* _Task prompt_
Copy out the records verbatim, beginning with the line that contains "Task: Click the Data" and continuing through the line that contains "will (x=55, y=95).", both lines included.

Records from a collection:
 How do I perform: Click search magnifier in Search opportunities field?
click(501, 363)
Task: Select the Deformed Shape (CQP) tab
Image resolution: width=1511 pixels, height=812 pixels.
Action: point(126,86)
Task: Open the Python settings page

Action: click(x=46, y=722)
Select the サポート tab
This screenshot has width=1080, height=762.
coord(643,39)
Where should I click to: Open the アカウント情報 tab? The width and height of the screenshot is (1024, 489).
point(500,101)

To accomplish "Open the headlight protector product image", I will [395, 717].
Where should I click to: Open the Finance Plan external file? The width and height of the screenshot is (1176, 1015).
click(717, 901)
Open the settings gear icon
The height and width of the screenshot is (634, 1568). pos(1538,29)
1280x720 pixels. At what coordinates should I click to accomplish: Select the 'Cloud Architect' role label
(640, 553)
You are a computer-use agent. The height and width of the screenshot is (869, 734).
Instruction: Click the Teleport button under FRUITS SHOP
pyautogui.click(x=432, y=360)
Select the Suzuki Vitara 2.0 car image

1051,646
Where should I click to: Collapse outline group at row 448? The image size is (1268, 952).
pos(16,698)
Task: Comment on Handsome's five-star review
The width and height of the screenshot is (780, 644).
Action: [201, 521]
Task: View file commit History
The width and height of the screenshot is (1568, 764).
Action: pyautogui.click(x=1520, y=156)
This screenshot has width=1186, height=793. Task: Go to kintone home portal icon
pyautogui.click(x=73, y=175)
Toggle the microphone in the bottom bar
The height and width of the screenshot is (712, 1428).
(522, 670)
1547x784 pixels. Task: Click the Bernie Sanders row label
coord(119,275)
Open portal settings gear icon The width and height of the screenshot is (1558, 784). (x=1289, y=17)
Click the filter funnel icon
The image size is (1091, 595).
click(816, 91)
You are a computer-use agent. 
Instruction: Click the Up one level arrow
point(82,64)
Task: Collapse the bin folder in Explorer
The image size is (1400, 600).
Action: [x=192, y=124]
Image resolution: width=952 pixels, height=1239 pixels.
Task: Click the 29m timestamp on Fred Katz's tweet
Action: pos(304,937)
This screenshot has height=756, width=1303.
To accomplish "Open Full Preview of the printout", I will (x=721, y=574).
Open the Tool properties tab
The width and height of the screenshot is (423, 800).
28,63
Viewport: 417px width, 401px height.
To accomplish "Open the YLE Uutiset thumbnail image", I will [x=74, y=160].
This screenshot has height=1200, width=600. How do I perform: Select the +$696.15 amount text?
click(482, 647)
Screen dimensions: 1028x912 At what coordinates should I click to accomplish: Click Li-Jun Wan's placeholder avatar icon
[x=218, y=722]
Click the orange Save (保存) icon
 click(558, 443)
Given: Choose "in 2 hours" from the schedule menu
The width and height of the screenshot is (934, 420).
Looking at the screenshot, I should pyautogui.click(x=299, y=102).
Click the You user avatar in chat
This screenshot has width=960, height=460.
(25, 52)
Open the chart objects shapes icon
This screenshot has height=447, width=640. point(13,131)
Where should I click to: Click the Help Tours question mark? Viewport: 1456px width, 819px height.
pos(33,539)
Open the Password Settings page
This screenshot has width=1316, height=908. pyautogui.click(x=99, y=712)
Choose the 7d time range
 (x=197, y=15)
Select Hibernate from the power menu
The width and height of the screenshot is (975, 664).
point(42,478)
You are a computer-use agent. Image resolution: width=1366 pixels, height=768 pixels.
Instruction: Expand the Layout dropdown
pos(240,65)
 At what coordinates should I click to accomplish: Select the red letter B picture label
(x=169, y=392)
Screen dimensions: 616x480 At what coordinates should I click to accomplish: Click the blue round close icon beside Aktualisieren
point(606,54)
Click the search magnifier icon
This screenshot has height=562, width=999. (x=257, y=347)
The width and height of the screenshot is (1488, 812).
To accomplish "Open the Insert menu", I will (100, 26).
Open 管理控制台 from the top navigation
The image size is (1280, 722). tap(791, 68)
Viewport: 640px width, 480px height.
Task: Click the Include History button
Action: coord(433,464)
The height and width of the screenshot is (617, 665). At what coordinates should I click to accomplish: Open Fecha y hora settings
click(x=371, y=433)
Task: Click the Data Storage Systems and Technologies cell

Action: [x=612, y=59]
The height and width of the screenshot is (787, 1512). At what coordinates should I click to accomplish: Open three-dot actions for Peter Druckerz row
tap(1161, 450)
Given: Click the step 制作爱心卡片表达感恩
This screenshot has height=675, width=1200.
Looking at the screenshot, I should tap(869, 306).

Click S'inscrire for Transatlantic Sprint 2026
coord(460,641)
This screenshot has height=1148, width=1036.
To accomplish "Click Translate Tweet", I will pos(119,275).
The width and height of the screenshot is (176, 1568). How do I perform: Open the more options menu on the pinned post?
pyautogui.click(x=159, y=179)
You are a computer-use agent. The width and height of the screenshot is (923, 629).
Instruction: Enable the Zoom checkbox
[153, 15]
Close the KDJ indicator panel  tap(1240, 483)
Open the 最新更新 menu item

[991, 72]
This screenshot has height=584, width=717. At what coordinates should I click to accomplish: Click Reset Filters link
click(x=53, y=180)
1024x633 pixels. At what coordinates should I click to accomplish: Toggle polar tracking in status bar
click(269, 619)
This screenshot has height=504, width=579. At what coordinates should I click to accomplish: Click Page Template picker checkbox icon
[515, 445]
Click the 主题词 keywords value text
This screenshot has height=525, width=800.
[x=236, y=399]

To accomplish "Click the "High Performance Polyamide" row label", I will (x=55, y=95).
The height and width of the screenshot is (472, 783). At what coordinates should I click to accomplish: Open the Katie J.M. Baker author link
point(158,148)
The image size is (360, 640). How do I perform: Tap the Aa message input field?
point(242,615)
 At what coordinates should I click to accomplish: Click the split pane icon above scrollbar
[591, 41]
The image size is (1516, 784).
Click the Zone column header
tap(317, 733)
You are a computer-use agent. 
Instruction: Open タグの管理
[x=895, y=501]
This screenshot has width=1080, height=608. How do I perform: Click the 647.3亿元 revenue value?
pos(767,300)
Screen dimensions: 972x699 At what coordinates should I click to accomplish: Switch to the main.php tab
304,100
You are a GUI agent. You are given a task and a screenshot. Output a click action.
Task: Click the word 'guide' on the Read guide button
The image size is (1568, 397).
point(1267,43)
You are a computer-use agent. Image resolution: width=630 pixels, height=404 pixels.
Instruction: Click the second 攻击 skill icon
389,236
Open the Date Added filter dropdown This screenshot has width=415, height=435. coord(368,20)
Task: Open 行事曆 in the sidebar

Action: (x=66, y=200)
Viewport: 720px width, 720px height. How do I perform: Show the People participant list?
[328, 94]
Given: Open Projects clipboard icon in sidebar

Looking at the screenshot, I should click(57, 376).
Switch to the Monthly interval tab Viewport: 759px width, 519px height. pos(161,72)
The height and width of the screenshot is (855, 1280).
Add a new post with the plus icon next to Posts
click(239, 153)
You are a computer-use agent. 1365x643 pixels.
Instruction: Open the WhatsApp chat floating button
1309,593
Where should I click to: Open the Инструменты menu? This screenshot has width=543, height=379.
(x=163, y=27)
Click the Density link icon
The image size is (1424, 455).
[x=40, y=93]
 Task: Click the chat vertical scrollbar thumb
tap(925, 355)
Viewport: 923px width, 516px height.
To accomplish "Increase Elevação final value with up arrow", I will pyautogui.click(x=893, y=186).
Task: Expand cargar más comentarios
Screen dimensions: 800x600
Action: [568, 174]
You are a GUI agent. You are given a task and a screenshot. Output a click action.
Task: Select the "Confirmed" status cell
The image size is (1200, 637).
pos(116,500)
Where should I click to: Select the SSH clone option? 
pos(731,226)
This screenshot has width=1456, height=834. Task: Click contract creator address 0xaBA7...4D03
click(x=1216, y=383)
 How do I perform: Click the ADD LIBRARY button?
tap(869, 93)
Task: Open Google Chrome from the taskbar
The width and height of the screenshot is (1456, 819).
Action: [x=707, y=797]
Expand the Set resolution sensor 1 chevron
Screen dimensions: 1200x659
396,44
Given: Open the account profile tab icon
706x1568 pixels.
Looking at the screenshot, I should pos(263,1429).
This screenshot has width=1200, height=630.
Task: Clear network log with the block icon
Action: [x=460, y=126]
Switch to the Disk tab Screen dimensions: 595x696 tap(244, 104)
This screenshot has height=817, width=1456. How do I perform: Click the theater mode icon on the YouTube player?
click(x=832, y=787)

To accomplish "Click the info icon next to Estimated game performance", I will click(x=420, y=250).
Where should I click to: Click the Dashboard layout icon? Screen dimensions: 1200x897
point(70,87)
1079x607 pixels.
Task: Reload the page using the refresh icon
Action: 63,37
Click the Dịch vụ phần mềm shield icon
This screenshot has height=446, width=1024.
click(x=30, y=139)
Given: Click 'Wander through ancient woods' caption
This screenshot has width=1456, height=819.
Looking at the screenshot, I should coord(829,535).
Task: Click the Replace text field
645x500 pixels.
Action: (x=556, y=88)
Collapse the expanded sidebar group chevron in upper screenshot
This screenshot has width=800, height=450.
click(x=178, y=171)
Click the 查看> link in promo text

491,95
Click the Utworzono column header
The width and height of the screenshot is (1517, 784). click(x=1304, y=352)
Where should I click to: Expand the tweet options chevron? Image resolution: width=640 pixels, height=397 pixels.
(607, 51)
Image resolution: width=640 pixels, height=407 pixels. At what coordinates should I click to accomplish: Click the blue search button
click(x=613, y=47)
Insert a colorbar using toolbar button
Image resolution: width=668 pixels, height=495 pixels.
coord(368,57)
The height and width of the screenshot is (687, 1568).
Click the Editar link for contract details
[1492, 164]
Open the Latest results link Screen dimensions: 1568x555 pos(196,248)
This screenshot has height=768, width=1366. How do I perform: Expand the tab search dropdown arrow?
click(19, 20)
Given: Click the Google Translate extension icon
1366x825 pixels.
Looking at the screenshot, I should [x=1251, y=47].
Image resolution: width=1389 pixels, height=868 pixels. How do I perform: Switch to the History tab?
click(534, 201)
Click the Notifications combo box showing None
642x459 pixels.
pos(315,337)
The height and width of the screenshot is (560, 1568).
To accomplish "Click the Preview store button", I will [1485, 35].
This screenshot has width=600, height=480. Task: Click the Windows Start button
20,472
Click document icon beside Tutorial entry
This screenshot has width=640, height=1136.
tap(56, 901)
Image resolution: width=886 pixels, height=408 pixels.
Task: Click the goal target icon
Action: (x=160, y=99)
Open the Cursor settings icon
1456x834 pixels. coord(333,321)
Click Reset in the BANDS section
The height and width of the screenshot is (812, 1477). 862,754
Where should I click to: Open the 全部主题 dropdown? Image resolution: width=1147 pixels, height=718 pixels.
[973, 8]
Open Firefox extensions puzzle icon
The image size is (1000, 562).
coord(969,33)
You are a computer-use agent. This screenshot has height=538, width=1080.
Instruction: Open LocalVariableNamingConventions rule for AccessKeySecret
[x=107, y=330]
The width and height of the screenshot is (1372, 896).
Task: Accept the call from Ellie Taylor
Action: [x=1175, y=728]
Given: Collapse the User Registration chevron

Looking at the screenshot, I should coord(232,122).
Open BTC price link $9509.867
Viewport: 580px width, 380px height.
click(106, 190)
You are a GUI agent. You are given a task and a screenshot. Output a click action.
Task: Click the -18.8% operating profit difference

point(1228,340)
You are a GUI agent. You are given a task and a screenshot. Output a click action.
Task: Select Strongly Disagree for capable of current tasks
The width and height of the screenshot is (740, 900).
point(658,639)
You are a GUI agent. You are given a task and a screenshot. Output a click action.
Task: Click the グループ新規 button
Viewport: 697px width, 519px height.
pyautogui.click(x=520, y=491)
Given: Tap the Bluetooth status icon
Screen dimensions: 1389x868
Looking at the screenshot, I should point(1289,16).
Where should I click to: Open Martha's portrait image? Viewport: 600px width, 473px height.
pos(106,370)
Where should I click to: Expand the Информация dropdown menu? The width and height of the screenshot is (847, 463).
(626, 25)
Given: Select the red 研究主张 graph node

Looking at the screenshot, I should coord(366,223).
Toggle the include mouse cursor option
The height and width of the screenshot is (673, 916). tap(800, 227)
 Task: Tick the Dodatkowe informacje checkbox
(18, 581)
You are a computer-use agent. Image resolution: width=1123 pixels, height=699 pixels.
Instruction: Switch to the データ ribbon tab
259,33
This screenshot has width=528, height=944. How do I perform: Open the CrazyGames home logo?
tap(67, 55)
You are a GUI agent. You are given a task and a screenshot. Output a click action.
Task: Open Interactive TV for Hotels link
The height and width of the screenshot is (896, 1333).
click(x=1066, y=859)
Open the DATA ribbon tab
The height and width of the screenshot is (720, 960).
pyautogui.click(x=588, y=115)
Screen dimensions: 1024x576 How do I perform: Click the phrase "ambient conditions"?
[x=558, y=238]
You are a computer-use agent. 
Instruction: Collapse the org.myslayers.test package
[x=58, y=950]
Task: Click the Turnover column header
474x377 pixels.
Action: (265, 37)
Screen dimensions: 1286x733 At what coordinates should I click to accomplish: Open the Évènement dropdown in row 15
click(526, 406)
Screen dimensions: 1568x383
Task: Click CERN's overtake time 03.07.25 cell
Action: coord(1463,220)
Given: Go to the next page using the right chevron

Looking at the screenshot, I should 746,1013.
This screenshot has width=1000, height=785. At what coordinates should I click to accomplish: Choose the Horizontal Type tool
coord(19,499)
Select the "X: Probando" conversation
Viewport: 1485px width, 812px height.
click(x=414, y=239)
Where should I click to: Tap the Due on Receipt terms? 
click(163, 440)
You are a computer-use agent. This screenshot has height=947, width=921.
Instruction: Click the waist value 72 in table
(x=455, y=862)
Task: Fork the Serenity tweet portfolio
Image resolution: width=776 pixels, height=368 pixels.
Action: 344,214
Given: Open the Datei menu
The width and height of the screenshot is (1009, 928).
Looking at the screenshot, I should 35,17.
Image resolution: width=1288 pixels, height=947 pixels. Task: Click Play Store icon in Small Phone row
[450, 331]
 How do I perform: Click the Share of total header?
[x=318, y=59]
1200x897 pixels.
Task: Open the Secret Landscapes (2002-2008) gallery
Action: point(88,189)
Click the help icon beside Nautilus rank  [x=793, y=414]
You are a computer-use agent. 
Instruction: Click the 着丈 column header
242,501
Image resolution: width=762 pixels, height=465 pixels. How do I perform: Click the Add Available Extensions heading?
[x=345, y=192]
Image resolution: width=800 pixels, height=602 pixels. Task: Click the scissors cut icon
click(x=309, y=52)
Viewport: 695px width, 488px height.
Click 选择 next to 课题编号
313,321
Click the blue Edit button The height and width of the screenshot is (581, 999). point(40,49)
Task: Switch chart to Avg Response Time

* _Written reply_
Task: Click the Data Storage Systems and Technologies cell

Action: [x=612, y=59]
The height and width of the screenshot is (787, 1512). At what coordinates should I click to accomplish: Open three-dot actions for Peter Druckerz row
tap(1161, 450)
Given: Click the step 制作爱心卡片表达感恩
This screenshot has height=675, width=1200.
Looking at the screenshot, I should tap(869, 306).

Click S'inscrire for Transatlantic Sprint 2026
coord(460,641)
This screenshot has height=1148, width=1036.
To accomplish "Click Translate Tweet", I will pos(119,275).
The width and height of the screenshot is (176, 1568). How do I perform: Open the more options menu on the pinned post?
pyautogui.click(x=159, y=179)
You are a computer-use agent. The width and height of the screenshot is (923, 629).
Instruction: Enable the Zoom checkbox
[153, 15]
Close the KDJ indicator panel  tap(1240, 483)
Open the 最新更新 menu item

[991, 72]
This screenshot has height=584, width=717. At what coordinates should I click to accomplish: Click Reset Filters link
click(x=53, y=180)
1024x633 pixels. At what coordinates should I click to accomplish: Toggle polar tracking in status bar
click(269, 619)
This screenshot has height=504, width=579. At what coordinates should I click to accomplish: Click Page Template picker checkbox icon
[515, 445]
Click the 主题词 keywords value text
This screenshot has height=525, width=800.
[x=236, y=399]

To accomplish "Click the "High Performance Polyamide" row label", I will (x=55, y=95).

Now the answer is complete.